La coop che fa la banca e non restituisce i soldi ai soci
L’assemblea sociale “risolutiva” prevista per il 14 dicembre 2016 non c’è stata: Unacoop, cooperativa edilizia con attività soprattutto nell’area nord di Milano, tra Quarto Oggiaro e Bollate, s’avvia invece verso la liquidazione coatta. Un’altra coop rossa sprofonda nei debiti, risucchiando nel vortice della crisi i risparmi dei suoi soci. Unacoop – “urbanistica nell’avvenire”, secondo quanto promette il logo – nasce nel 2008 dalla fusione di due antiche cooperative operaie, la Urbanistica Nuova di Bollate e la Avvenire di Musocco, nata nel 1903. Oggi ha 4.400 soci e 720 di questi hanno aperto presso la coop anche un libretto di deposito su cui hanno versato i loro risparmi o la liquidazione, in cambio di un tasso d’interesse un po’ più alto di quello offerto dalle banche. È il cosiddetto “prestito sociale” delle coop, che di fatto fanno le banche senza esserlo: con questo sistema, Unacoop ha raccolto 16 milioni di euro, che ora sono a rischio.
L’allarme è scattato nell’estate 2016, quando qualche socio si è presentato nella sede della cooperativa chiedendo di ritirare i propri risparmi. La risposta è stata che in cassa non c’erano più soldi. Intanto non si riesce nemmeno ad approvare il bilancio 2015: i revisori di Pkf lo bocciano e il collegio sindacale della cooperativa invita i soci a non votarlo in assemblea. Ci sono almeno 1,9 milioni di debito tributario, previdenziale, iva e imu non pagate e ritenute sul prestito sociale non versate. E c’è anche il dubbio che siano stati superati i limiti di raccolta del prestito sociale, che non può superare il triplo del patrimonio netto.
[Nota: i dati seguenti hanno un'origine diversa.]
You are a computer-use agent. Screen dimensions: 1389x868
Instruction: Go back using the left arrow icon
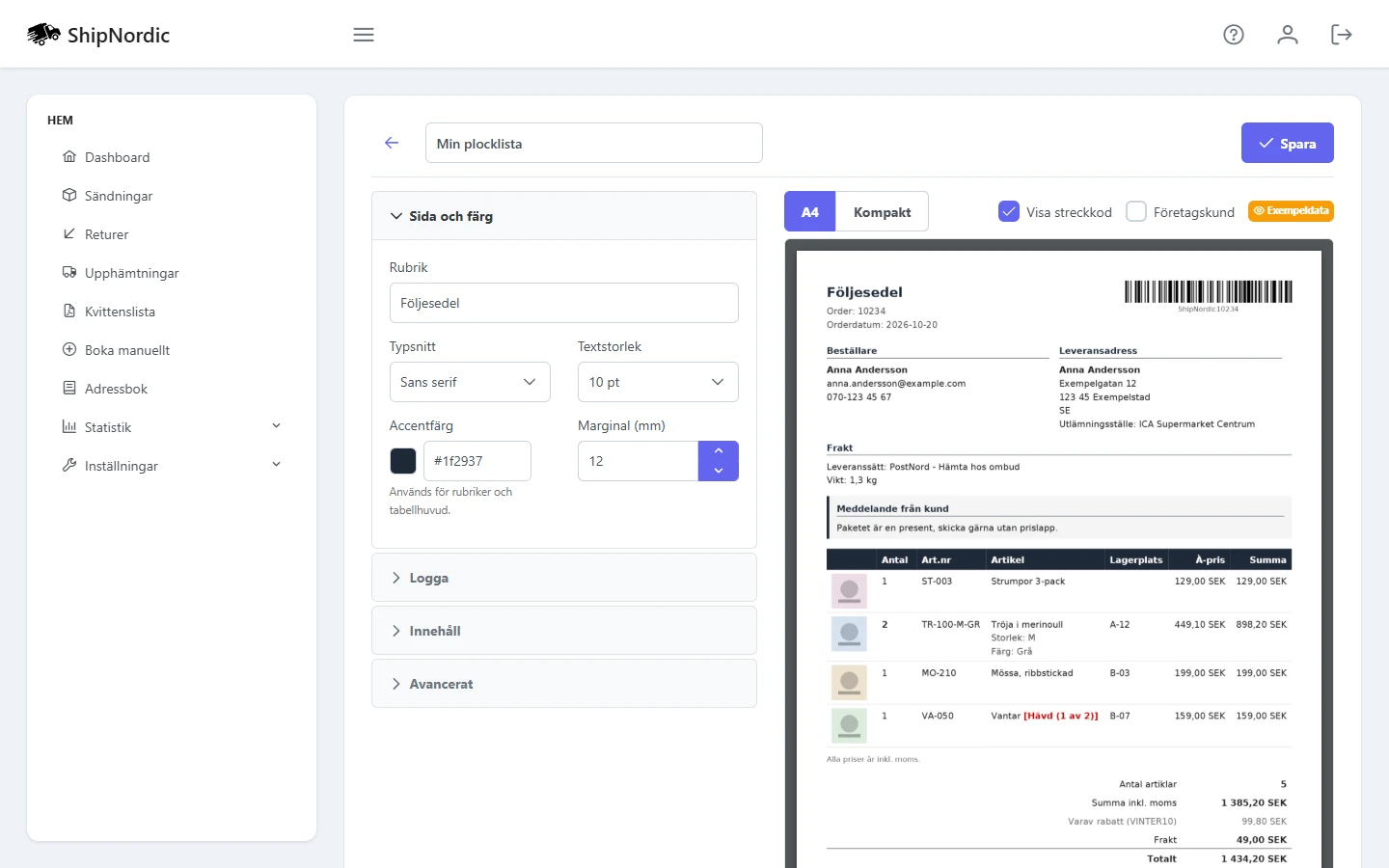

Nell’estate piombano a Milano gli ispettori del ministero dello Sviluppo economico, che guardano le carte, sentono qualche socio e alla fine scrivono un rapporto di fuoco: hanno avuto grandi difficoltà perfino ad avere a disposizione i documenti che chiedevano; e hanno rilevato che l’85 per cento di quello che a bilancio è segnato come “attivo circolante” è costituito in realtà da immobili invenduti, per un valore di oltre 36 milioni di euro. Questo – scrivono gli ispettori ministeriali – significa che “la cooperativa non sembra in grado di poter corrispondere alla risoluzione dei debiti esigibili”, né quelli verso le banche, né quelli nei confronti dei soci risparmiatori che hanno affidato i loro risparmi alla coop.
Il boss della cooperativa, Antonio Serravillo, negli anni Settanta e Ottanta assessore comunista all’Urbanistica del Comune di Bollate, aveva predisposto un piano per uscire dalla crisi: costituire un fondo immobiliare chiuso della durata di cinque anni gestito da Serenissima sgr, al quale conferire gli immobili costruiti dalla cooperativa, iscritti a bilancio al valore di 41 milioni e gravati da mutui per circa 29 milioni. Un piano che rimanda di cinque anni i problemi, ma non mette in circolo un centesimo e non risolve la crisi di liquidità. Su questo “piano industriale” Serravillo ha costruito una campagna quasi da referendum, invitando i soci ad approvarlo insieme al bilancio 2015 e minacciando sfracelli in caso di vittoria del no: aumento degli affitti e delle spese, perdita dei risparmi depositati. Ma ci ha pensato il ministero a non giudicarlo credibile e ad avviare la liquidazione coatta prima dell’assemblea chiamata a dire sì.
Ora qualche socio punta il dito sulla gestione fallimentare di Serravillo. “Ha dimenticato le finalità sociali della nostra cooperativa, che fu costituita nel 1903 per promuovere ‘il benessere della classe lavoratrice’ e per sostenere ‘la vecchiaia dei soci’ e ‘l’istruzione corrispondente ai bisogni della classe operaia’. Il presidente l’ha trasformata in un’impresa immobiliare. E l’ha portata al fallimento”. Ha costruito case a Novate Milanese restate desolatamente invendute. Ha comprato terreni in Toscana. Ha edificato un palazzo a Bovisio Masciago in zona proibita, nell’alveo del fiume Seveso, ricevendo dal Tar l’ordine di abbatterlo.
La piccola storia di Unacoop rimanda alla più ampia vicenda di tante cooperative finite nel crac, edificatrici (come la Di Vittorio di Parma) e di consumo (come la Coopca di Udine e la Cooperativa Operaia di Trieste). Adesso sarà il liquidatore a dover gestire la situazione pesante di Unacoop. E non è escluso che anche la Procura della Repubblica voglia mettere il naso nelle carte dell’ex assessore che si fece palazzinaro.